■ What is required
Your result should be every line of the records below that contains the word "icon".

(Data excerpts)
================================

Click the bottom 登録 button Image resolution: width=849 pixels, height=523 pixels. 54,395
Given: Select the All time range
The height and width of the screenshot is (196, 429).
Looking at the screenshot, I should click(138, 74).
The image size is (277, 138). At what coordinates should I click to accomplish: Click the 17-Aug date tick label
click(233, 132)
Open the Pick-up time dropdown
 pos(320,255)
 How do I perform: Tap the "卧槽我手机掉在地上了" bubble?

================================

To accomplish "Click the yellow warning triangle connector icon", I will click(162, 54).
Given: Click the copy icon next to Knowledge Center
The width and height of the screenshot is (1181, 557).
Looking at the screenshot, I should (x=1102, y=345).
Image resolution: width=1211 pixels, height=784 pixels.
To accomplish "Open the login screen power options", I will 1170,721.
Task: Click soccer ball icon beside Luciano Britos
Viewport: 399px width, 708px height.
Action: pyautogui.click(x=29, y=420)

================================

■ Output for this task
To accomplish "Click the yellow warning triangle connector icon", I will click(162, 54).
Given: Click the copy icon next to Knowledge Center
Task: Click soccer ball icon beside Luciano Britos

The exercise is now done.